Амундсен почувствовал скрытое сопротивление экипажа и напомнил:
– Господа! Не забывайте, что перед нами стоят большие задачи. Наша экспедиция, если говорить прямо, еще и не приступала к выполнению главной задачи – достижению Северного полюса. Хочу вам напомнить, что наши цели далеки от благотворительных, и, как начальник экспедиции, считаю обязанным отметать с дороги все, что может нам помешать… Но я вижу, что вам не хочется расставаться с Каготом. Поверьте, господа, и мне очень жаль, что наше сотрудничество с ним кончается так нескладно. Присоединяюсь к мнению Сундбека, что часть вины лежит и на нас… Я согласен, давайте спросим Кагота.
Призванный Сундбеком Кагот предстал перед членами экспедиции в непривычном виде. Он успел достать свою кухлянку и малахай, переоделся, а одежду, выданную ему на корабле, аккуратно сложил.
– Садитесь, Кагот, – сдержанно пригласил его Амундсен.
Кагот послушно уселся на свое привычное место, ближе к двери на камбуз.
После небольшой паузы Амундсен заговорил:
– Вы понимаете, Кагот, что после всего случившегося мы должны расстаться с вами. Но нас связывает так много хорошего, что мы все сообща решили сначала спросить вас: как вы сами относитесь ко всему случившемуся?
Кагот ответил не сразу. Он обвел взглядом всех и сказал:
– Я решил уйти… Другого решения у меня нет…
– Но, Кагот, у вас есть выбор, – сказал Амундсен. – Если вы бесповоротно откажетесь от сумасбродной идеи найти не существующее на самом деле число и обещаете работать на камбузе так, как вы это делали в начале вашего пребывания на корабле, вы можете остаться… Но, повторяю, никаких чисел!
Какое-то подобие улыбки мелькнуло на лице Кагота.

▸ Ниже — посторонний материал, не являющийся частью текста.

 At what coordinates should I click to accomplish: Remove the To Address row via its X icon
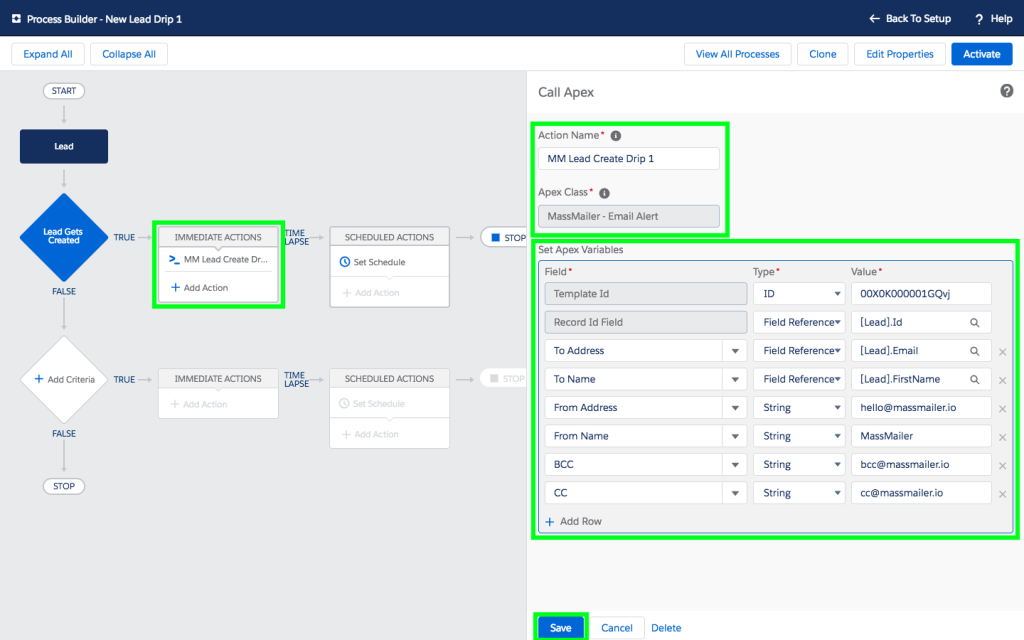point(1002,351)
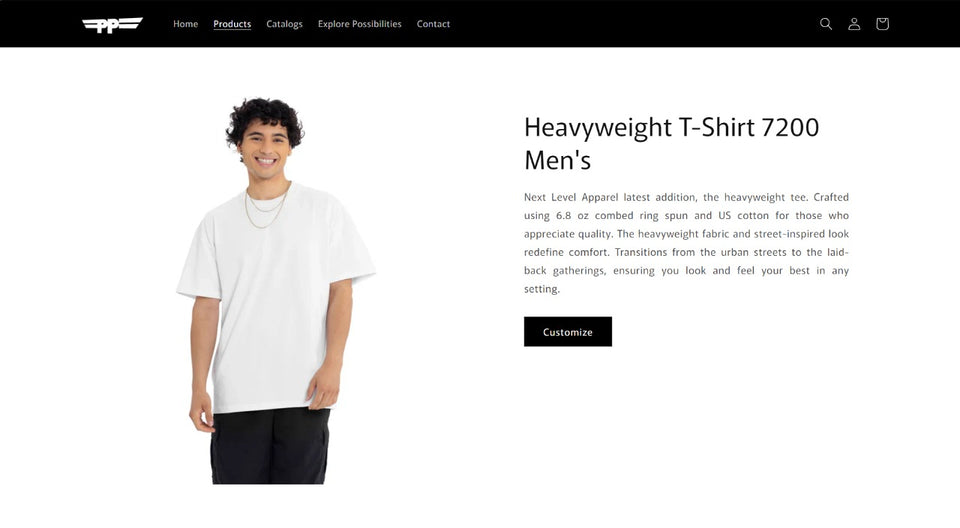Screen dimensions: 960x528
Task: Click the Heavyweight T-Shirt 7200 heading
Action: click(672, 144)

– Нет, – сказал он твердо. – Я не могу отказаться от поисков магического числа. Я ухожу с корабля.
Амундсен обвел взглядом членов экспедиции и со вздохом произнес:
– Ну что ж… В таком случае не будем вас задерживать, господин Кагот.
Но Кагот ушел с корабля лишь к вечеру. Сначала его ознакомили с заработанной суммой денег, предложив отобрать товары по своему усмотрению. Этим он занимался почти целый день с Сундбеком и Ренне, обходя битком набитое чрево корабля, На палубу выносились мешки с мукой, сахаром, сухим молоком и крупами, сливочным маслом, патокой, чаем, табаком. Ко всему этому прилагался еще новый винчестер с запасом патронов. В довершение всего ему оставили всю одежду, в которой он ходил на корабле. Взглянув на кучу добра, Кагот удивился: неужели он столько заработал?
Пришлось сделать три ездки на нарте, чтобы перевезти все товары на берег. Дочку Кагот решил все-таки взять с собой.
29
– Ты насовсем возвращаешься на берег? – спросила Каляна, и в ее голосе Кагот уловил затаенную надежду.